Since 2014-15, there has been a 22 percentage point rise in the share of teens who report having access to a smartphone (95% now and 73% then). While teens’ access to smartphones has increased over roughly the past eight years, their access to other digital technologies, such as desktop or laptop computers or gaming consoles, has remained statistically unchanged.

The survey shows there are differences in access to these digital devices for certain groups. For instance, teens ages 15 to 17 (98%) are more likely to have access to a smartphone than their 13- to 14-year-old counterparts (91%). In addition, teen boys are 21 points more likely to say they have access to gaming consoles than teen girls – a pattern that has been reported in prior Center research.

"95% of teens have access to smartphones." Oh yeah? What about those in sub-Saharan Africa? Another survey (2018) from the same source says

Majorities in sub-Saharan Africa own mobile phones, but smartphone adoption is modest

And the first graphic shows how uneven the coverage is: 1 in 2 adults in South Africa, but fewer than 1 in 7 in Tanzania:


















And that's just the adults.

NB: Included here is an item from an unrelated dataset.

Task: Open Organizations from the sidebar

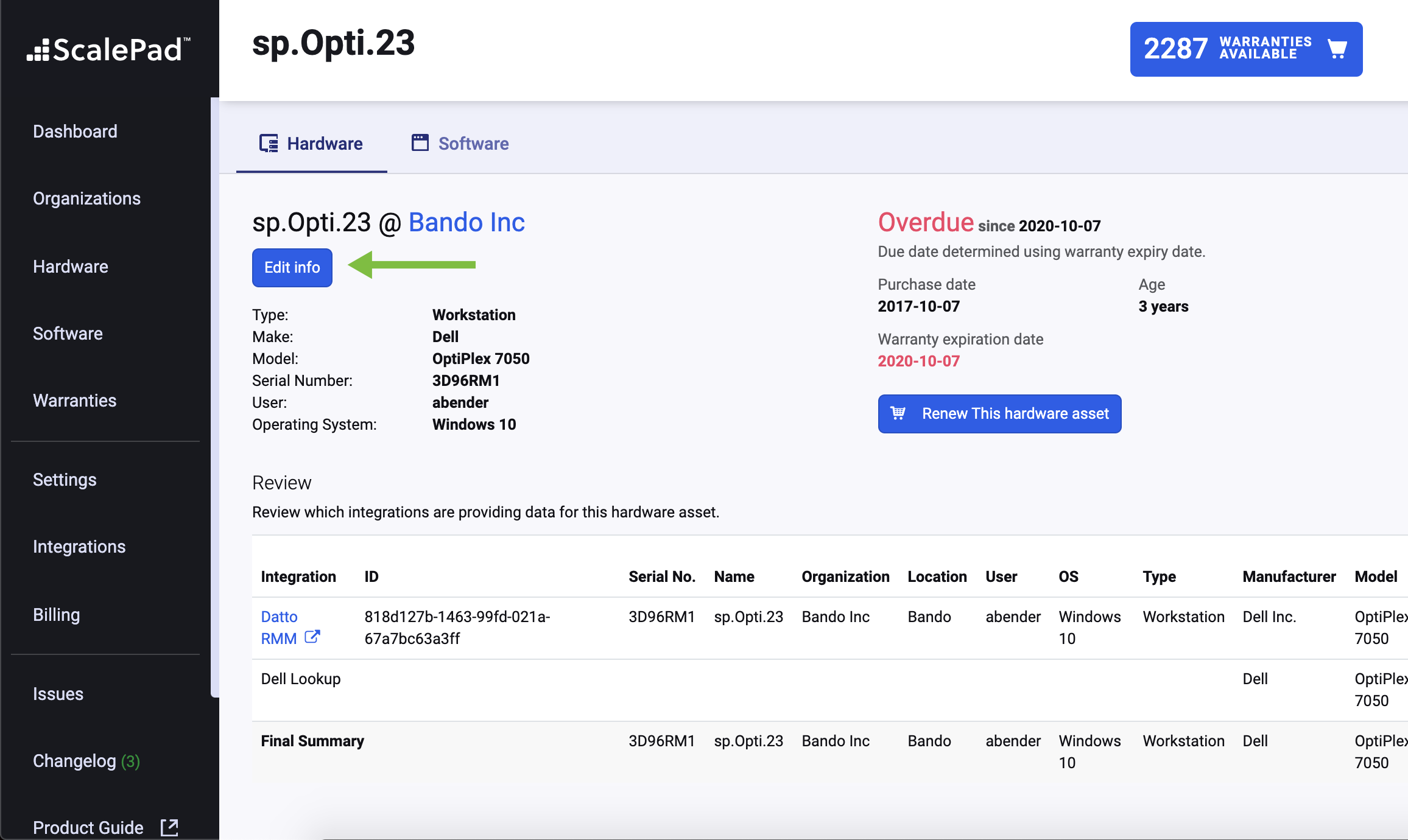Action: pyautogui.click(x=86, y=198)
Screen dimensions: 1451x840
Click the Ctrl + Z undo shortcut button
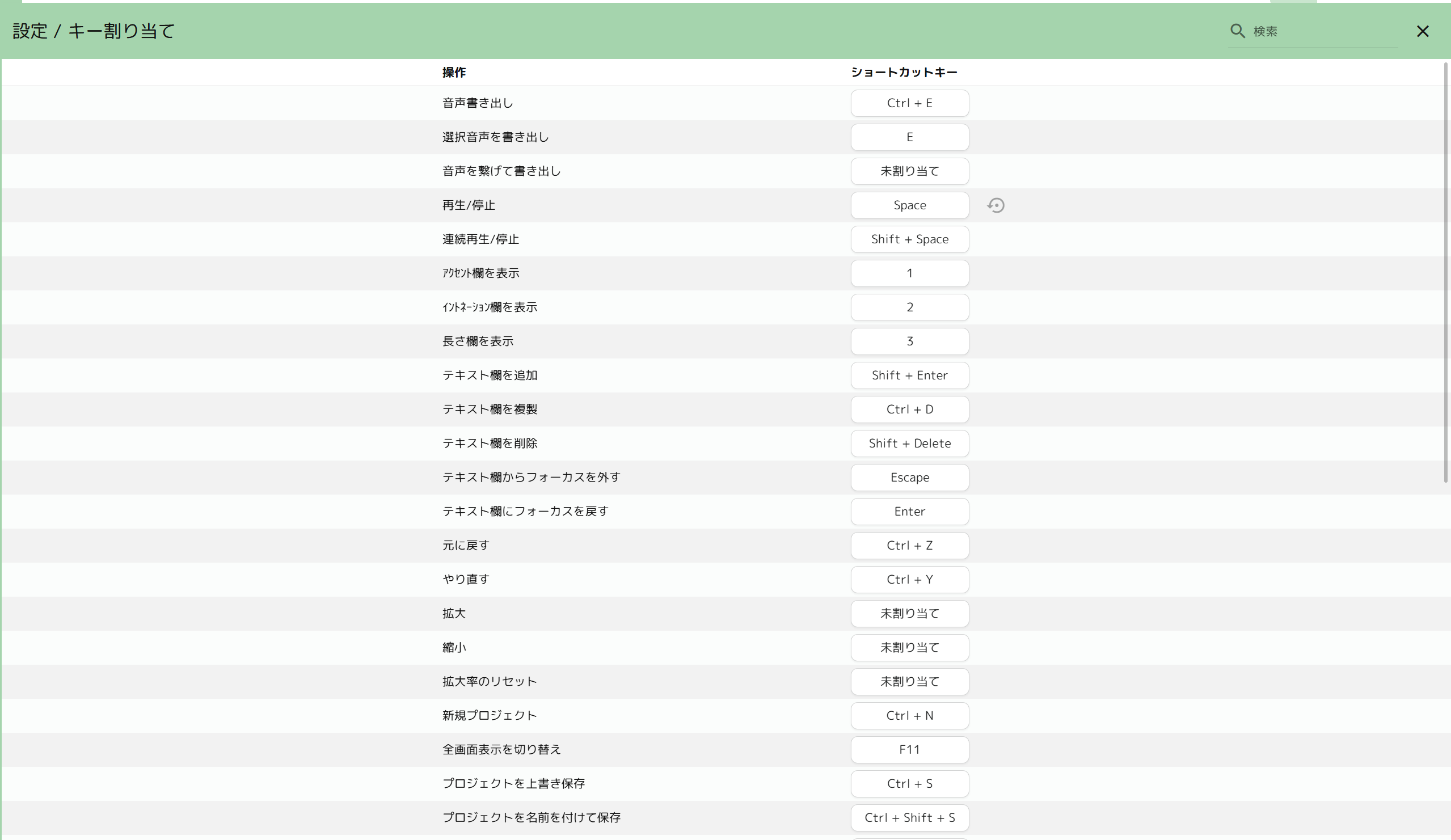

So next bit of clickbait that screams 

95% of teens own a smartphone

...take it with a pinch of sa... no, make that a squirt of BBQ sauce.


Update: 2023.02.07.16:55 – Added PS

When I first read that '95% of teens article' I thought 'Oh yeah? I bet the percentage is in single figures in Africa'. I was under-estimating the uptake of cell technology in Africa...

<parenthesis>
(in a way reminiscent of the racism reported in a recent Curious Cases of Rutherford and Fry, which makes it easier for Western conspiracy theorists to believe that aliens built the pyramids than that Egyptians did it themselves [and without, pace my primary school history books, using slave labour])
</parenthesis>

... .  But I should have known better.

<autobiographical-note>
One of my last teaching jobs, in 2013 or 2014, was at the Newbury HQ of Vodaphone. The student I was working with was concerned with the marketing of mobile phones in Africa, and in one lesson I reviewed and commented on a presentation she was going to give to her department ('all part of the service, ma'am'), with lots of figures about market penetration there and projections for the future. I have no clear memory of the details, but at the time they were surprising; and with the advent of smartphones I might have guessed that sales there – nearly 10 years later – would be considerable. 
World Bank collection of data, quoting figures from the ITU (International Tele-communications Union) gives an idea of the speed of this uptake: it is, as marketers would say, a hockey-stick curve. My Vodaphone lesson took place fairly early on, in the foothills of that near-vertical bit of the curve. As I had previously worked in the field of communications, and was used to marketing executives seeing such hockey-sticks round every corner, I was unconvinced at the time. But since that lesson the number of cellular subscriptions has more than doubled. 
</autobiographical-note>


Not all of these are smartphones though, and the spread of smartphones is very patchy.

That 2018 Pew Research article gives an idea of this patchiness:



In the lower three cases, in the two later years (and as the article was published in 2018 those two years are not bang-up-to-date) the rate of the increase was – at most  – 2% per year. In the top three cases the rate of increase was – at least – twice that; in the case of RSA, it's nearer 5%.